Bill Brandt waited years for the opportunity to photograph Stonehenge under snow. His image provided the cover for the issue of Picture Post for 19 April 1947. This dealt with Britain in crisis, as post-war euphoria gave way to the Age of Austerity.
'I always take portraits in my sitter’s own surroundings. I concentrate very much on the picture as a whole and leave the sitter rather to himself. I hardly talk and barely look at him.'
Although Brandt's career began, decisively, with his close-up portrait of Ezra Pound in 1928, portraiture flowered in his career only in the 1940s.
He used a Rolleiflex (introduced in 1928): its ground glass provided a clear view of the subject and the 2 ¼ x 2 ¼ inch negative gave Brandt the latitude he liked for darkroom work, especially cropping.
The portraits were commissioned by Lilliput, Picture Post and Harper’s Bazaar. His portrait of Dylan Thomas, for example, appeared in a feature on Young Poets of Democracy in Lilliput in December 1941. A Gallery of Literary Artists appeared in the same magazine in November 1949, including the Sitwells, Robert Graves, Norman Douglas, E.M. Forster and Graham Greene. Lilliput also published portraits of visual artists and composers.
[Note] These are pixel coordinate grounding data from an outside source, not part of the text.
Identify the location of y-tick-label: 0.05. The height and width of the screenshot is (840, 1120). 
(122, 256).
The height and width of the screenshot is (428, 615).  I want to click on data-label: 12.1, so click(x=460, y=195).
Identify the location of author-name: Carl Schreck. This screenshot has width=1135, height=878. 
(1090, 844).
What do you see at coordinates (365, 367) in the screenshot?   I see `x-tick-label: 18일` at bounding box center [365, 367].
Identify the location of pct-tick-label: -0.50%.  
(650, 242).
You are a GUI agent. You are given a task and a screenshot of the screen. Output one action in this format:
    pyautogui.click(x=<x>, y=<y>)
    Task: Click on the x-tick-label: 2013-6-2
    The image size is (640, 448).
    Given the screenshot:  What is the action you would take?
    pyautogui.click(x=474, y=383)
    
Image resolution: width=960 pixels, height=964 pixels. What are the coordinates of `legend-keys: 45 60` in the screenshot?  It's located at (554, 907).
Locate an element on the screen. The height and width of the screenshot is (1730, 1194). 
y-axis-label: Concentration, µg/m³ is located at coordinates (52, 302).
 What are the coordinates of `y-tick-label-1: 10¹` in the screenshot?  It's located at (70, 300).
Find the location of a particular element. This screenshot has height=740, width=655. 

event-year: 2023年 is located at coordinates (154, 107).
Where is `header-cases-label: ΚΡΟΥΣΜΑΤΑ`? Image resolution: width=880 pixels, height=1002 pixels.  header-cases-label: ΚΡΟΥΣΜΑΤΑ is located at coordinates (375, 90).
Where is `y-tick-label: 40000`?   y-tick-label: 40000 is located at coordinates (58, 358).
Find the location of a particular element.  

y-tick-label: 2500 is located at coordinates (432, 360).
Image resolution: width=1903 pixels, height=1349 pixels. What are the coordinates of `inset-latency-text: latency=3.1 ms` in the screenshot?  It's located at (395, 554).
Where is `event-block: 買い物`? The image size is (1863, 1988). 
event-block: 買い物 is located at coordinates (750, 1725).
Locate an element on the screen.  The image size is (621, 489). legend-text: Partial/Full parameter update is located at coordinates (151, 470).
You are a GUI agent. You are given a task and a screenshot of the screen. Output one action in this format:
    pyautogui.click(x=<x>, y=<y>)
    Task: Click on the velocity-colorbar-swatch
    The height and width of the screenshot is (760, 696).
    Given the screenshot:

In the 1960s Brandt used a Hasselblad with a superwide-angle lens, which gave his portraits a dynamic edge appropriate to the new decade.
Perspective of Nudes
'Instead of photographing what I saw, I photographed what the camera was seeing. I interfered very little, and the lens produced anatomical images and shapes which my eyes had never observed.'
Bill Brandt experimented with photography of the nude in the 1930s and early 1940s. He made a decisive breakthrough in 1944 when he acquired a mahogany and brass camera with a wide-angle lens.
He enthusiastically acknowledged a debt to the wide-angle, deep-focus cinematography of Orson Welles' Citizen Kane (1941).
The camera, a 1931 Kodak used by the police for crime scene records, allowed him to see, he said, 'like a mouse, a fish or a fly'.
The nudes reveal Brandt's intimate knowledge of the École de Paris - particularly Man Ray, Picasso, Matisse and Arp - together with his admiration for Henry Moore.
He published Perspective of Nudes in 1961. It featured nudes in domestic interiors and studios, and on the beaches of East Sussex and northern and southern France. He used a Superwide Hasselblad for the beach photographs. In 1977-8 Brandt added further nudes, published in Nudes, 1945-80.
Brandt used professional models but also sometimes family and friends. His second wife, the journalist Marjorie Beckett, modelled for the Campden Hill photograph.
Brandt's last years were spent reissuing his work in a series of books published by Gordon Fraser. He taught Royal College of Art photography students and continued to accept commissions for portraits. He selected an exhibition for the Victoria and Albert Museum titled The Land: 20th Century Landscape Photographs (1975) and was working on another show, Bill Brandt’s Literary Britain, when he died after a short illness in 1983. The exhibition became a memorial tribute to Brandt the following year.
In 2004 the V&A was showing Bill Brandt: A Centenary Retrospective in the Exhibition Galleries and Other Sides of Bill Brandt in the Photography Gallery (both 24 March - 25 July 2004).